[Supplied entries Boundary: Start]

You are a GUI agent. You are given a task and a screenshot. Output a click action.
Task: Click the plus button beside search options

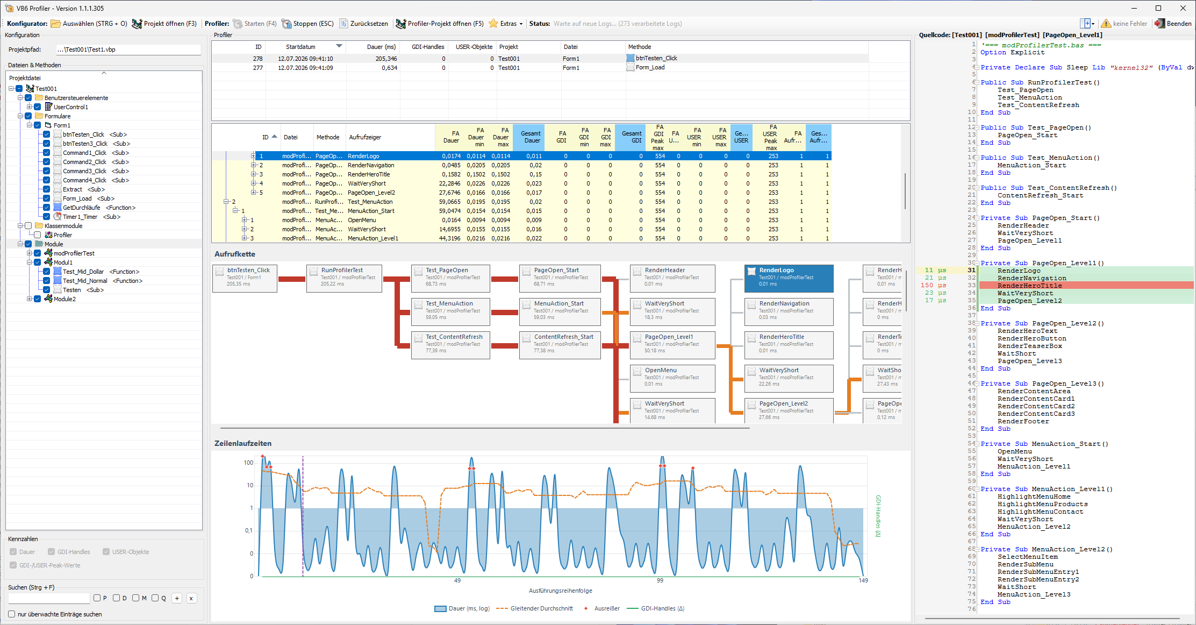(177, 598)
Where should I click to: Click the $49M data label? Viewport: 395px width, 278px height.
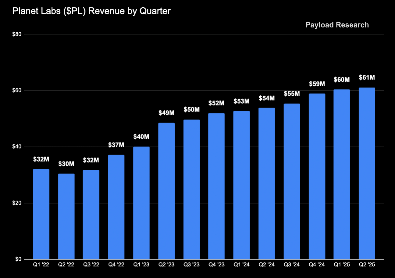pos(166,113)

[Supplied entries Boundary: End]

* Problem statement *
Take the line with "Task: Click the" as the first line and the last line of the records above as the final one; reproduce exactly the lines between them, both included, without pictures.

* Solution for this task *
Task: Click the plus button beside search options

(177, 598)
Where should I click to: Click the $49M data label? Viewport: 395px width, 278px height.
pos(166,113)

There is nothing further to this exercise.